Deep Learning Note 4 -- Error Analysis
Following up last post Deep Learning Note 3 — Comparing to Human Level Performance on the Machine Learning Strategy, the next two posts cover the error analysis and how to handle mismatch training and dev/test sets. As a verification, the original post is published on my blog and linked together.
Carrying out error analysis
Look at dev examples to evaluate ideas
Using the cat classifier as an example, say you have 90% accuracy and 10% error. Your team looked at some errors and found misclassified examples on dogs into cats. Should you spend time making the classifier do better on dogs? It depends. You need to figure out whether it’s worthwhile to do so.

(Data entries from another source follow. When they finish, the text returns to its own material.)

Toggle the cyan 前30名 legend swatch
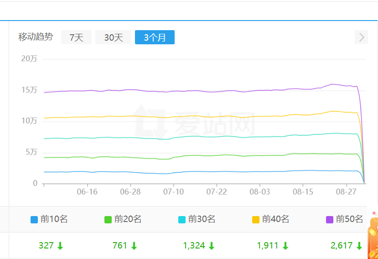The height and width of the screenshot is (259, 378). coord(182,219)
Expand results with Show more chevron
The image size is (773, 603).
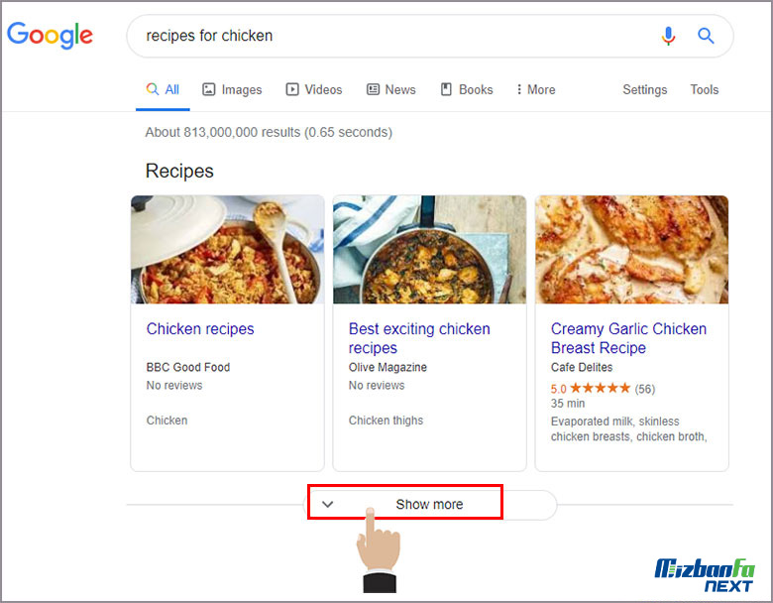pyautogui.click(x=328, y=504)
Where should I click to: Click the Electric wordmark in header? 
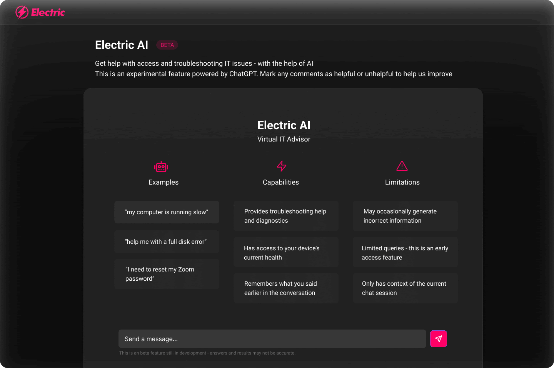48,12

If we check 100 mislabeled dev set examples and find only 5% of them are dogs, then the ceiling of your performance improvement with working on dog picture is 5%. In this case, it may not worth your time. However, if it’s 50%, then you find something that could potentially reduce half the error rate.
Evaluate multiple ideas in parallel
As simple as a spreadsheet on the percentage of different categories of errors (for both false positives and negatives):
Prioritize
This gives us an idea of the options we should pursue. It shows that no matter how well you do on dog or instgram images you can only improve at most 8 or 12 percent. If you have enough resources, you can have one team working on great cats and the other on the blurry images.

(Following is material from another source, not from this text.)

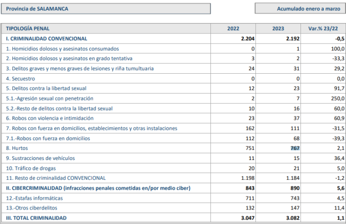Select the 'I. CRIMINALIDAD CONVENCIONAL' row label

tap(47, 38)
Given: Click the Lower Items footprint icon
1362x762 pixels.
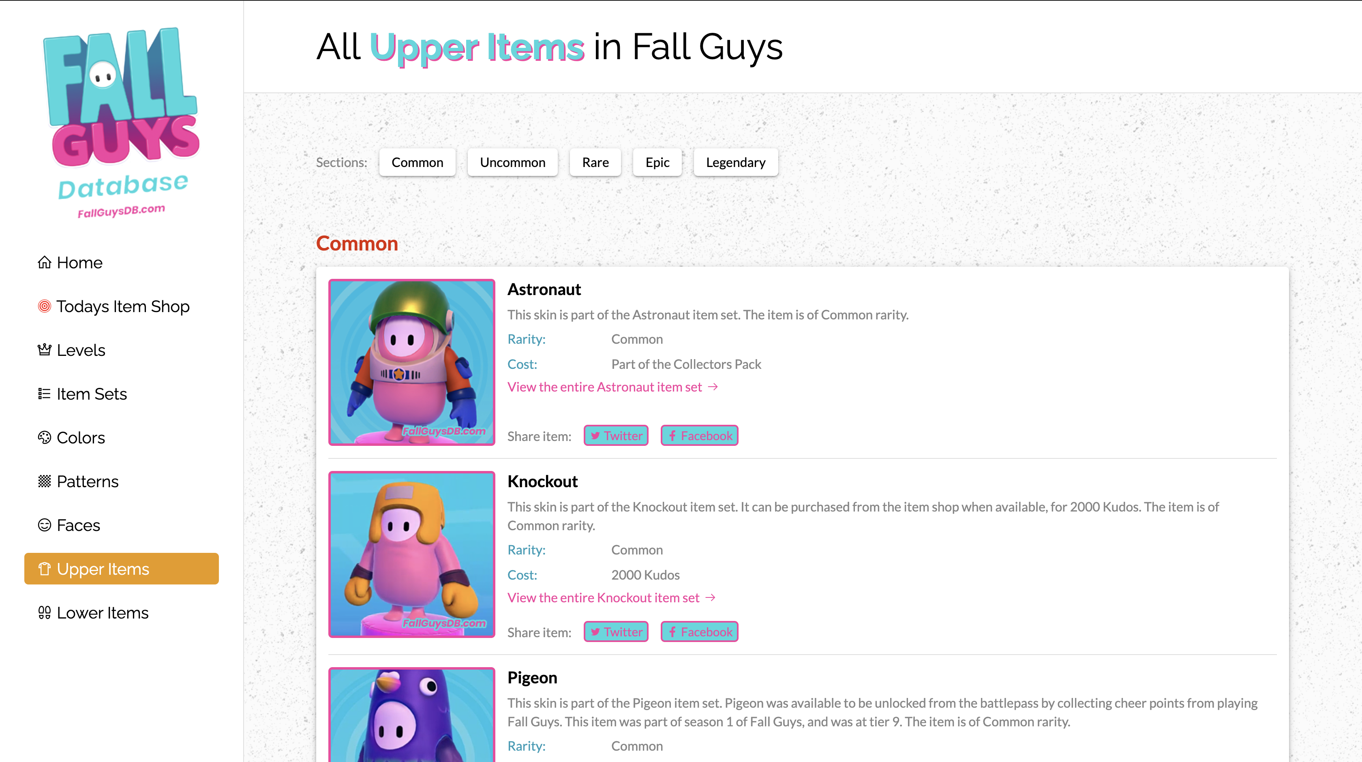Looking at the screenshot, I should tap(44, 612).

Clean up incorrectly labeled data
Is it worthwhile to fix up incorrectly labeled examples in your data? Your algorithm are learning from wrong examples in the training process.
Training Set
DL algorithms are quite robust to (near) random errors in the training set. You can just leave the error as they are as long as the total data size is big enough and the error percent is not too high. Systematic errors will mess up the DL algorithms.
Dev set
You can do the same error analysis count up. Given your overall dev set error and the percentage of errors caused by incorrectly labeled, you can decide if it’s worthwhile to fix them.
If you decide to fix the incorrect labeled examples, here are some guidelines:
- Apply the same process to your dev and test sets to make sure they continue to come from the same distribution.
- Consider examining examples your algorithm got right as well as those it got wrong. It’s not always done since examining right examples takes a lot more time. Just something to consider.
- Train and dev/test set may now come from slightly different distributions. This is OK and the reason will be explained in later notes. It’s crucial that the dev and test sets come from the same distribution.
Some more advices from Dr. Andrew Ng:
- First, deep learning researchers sometimes like to say things like, "I just fed the data to the algorithm. I trained in and it worked." There is a lot of truth to that in the deep learning era. There is more of feeding data in algorithm and just training it and doing less hand engineering and using less human insight. But I think that in building practical systems, often there's also more manual error analysis and more human insight that goes into the systems than sometimes deep learning researchers like to acknowledge.
- Second is that somehow I've seen some engineers and researchers be reluctant to manually look at the examples. Maybe it's not the most interesting thing to do, to sit down and look at a 100 or a couple hundred examples to counter the number of error. But this is something that I so do myself. When I'm leading a machine learning team and I want to understand what mistakes it is making, I would actually go in and look at the data myself and try to counter the fraction of errors. And I think that because these minutes or maybe a small number of hours of counting data can really help you prioritize where to go next. I find this a very good use of your time and I urge you to consider doing it if those machines are in your system and you're trying to decide what ideas or what directions to prioritize things.
Build your system quickly and iterate
- Set up dev/test set and metric
- Build initial system quickly
- Use Bias/Variance analysis & Error analysis to prioritize next
This advice applies less strongly if you have a lot prior experience or this field has a large body of academic results on the same problem you can rely on. However, if you are tackling a new problem for the first time, then I would encourage you to really not overthink or not make your first system too complicated.
If your goal is to build a system that works well enough, then build something quick and dirty. Use that to do bias/variance analysis, use that to do error analysis and use the results of those analysis to help you prioritize where to go next.